Reviving Feudal Lordship
The recent spate of atrocities appears to have been caused by the state policy. Maharashtra government introduced a scheme to settle the village level disputes under the much eulogized Mahatma Gandhi Tanta Mukti Gaon Mohim (Dispute-free Village Scheme) to bring about harmony in 2007. It has only served to suppress the grievances of Dalits and other poor by the dominant people of the villages. As the Dalit activists all over Maharashtra reveal this scheme has created an alarming situation where every village appears to be potential Khairlanji. The so called resolution of disputes is virtually imposition of dictatorship of the dominant caste in a village setting, a return of the feudal lordship in a legitimized form. A minor departure of a Dalit from the expected norm therefore flares up into ghastly atrocity. The pattern emerging out of the recent cases of atrocities can testify to this fact. It was for this reason that Babasaheb Ambedkar was spiritedly opposed to Gandhi's scheme of Gram Rajya, saying that villages were 'cesspool, a den of ignorance, narrow-mindedness, and communalism. The scheme reads good on paper and hence earned recognition from institutions like United Nations. But its local consequences, particularly to the Dalits and poor in villages are devastating. Over the last five years, it takes pride in resolution of over nine lakh disputes and awarded 1223 villages as tantamukt gaon prizes. The veritable joke has been that Khairlanji was given this award in the very year it was instituted.

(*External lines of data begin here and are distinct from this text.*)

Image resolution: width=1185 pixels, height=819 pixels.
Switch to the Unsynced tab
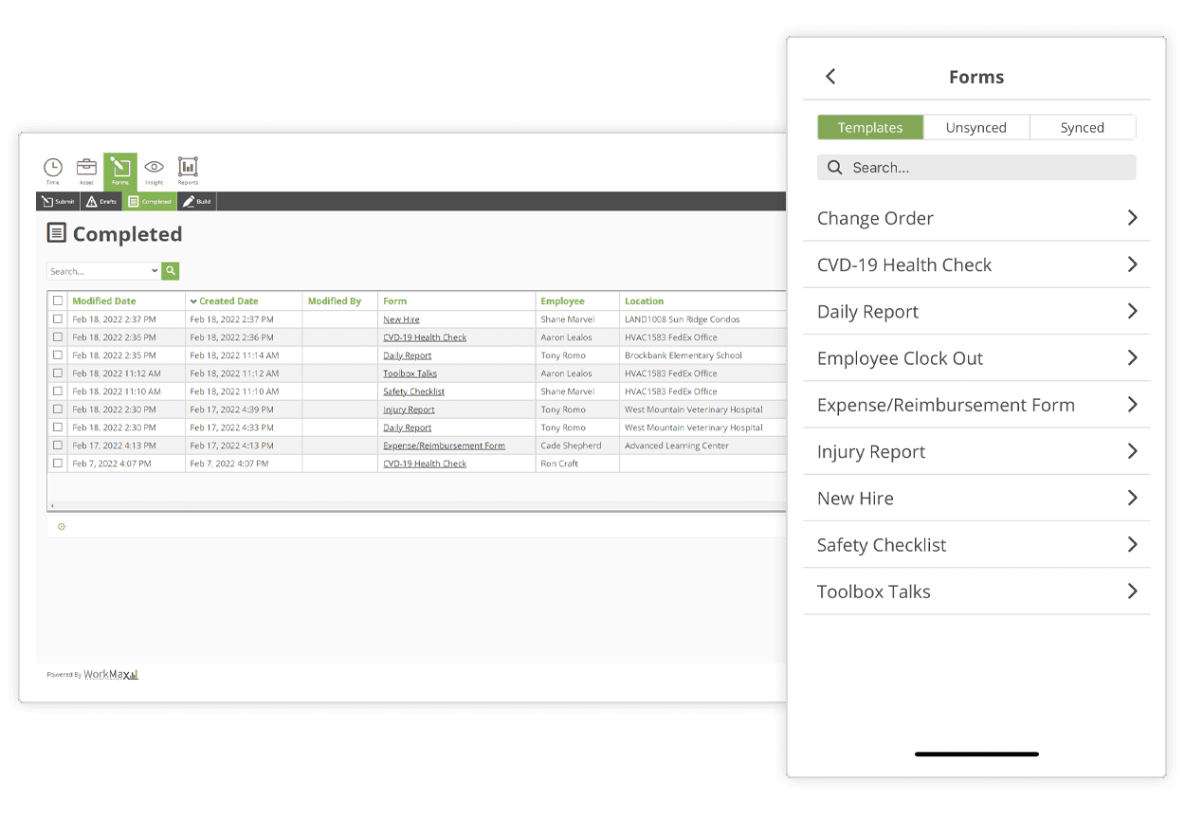[x=975, y=128]
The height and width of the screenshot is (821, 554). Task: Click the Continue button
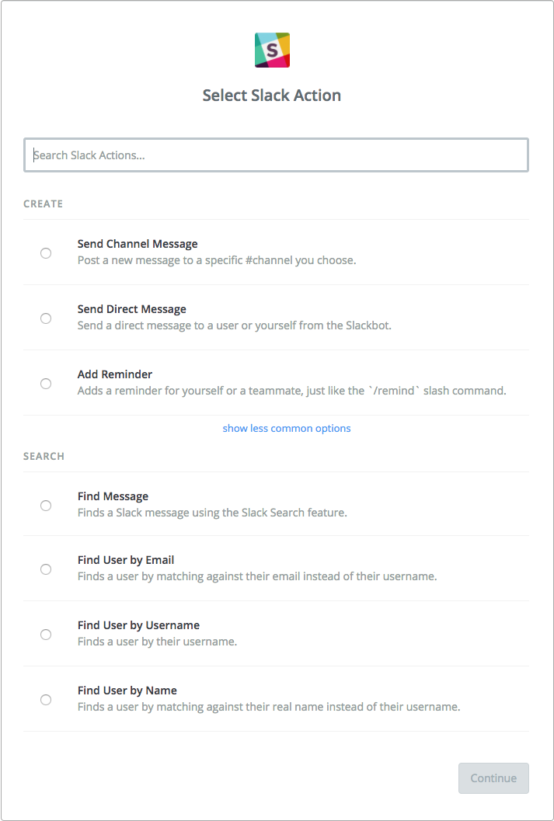(494, 778)
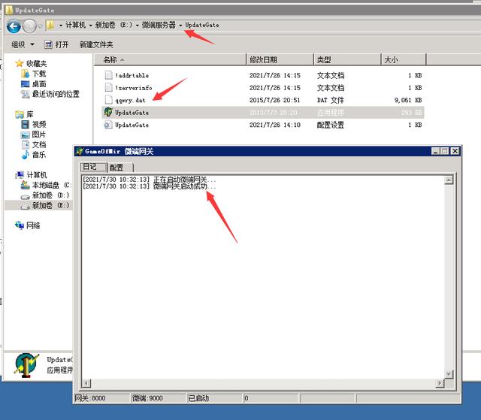This screenshot has width=481, height=420.
Task: Open the 下载 folder in favorites
Action: 38,74
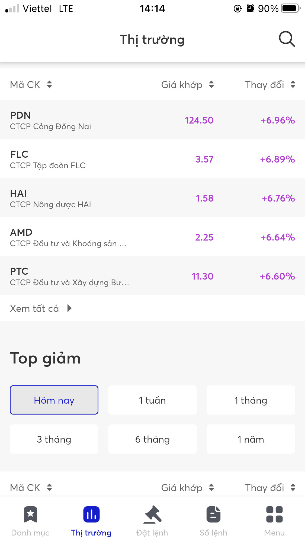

All this goes to show that Maharashtra is far from being a caste blind progressive and secular state. It is the state, which is as badly prejudiced against Dalits as any other. The self-worn soubriquet of Phule-Ambedkarancha Maharashtra (Maharashtra of Phule and Ambedkar) has only served to fool the people.
Dr Anand Teltumbde is a writer, political analyst, columnist with EPW and civil rights activist with CPDR, Mumbai.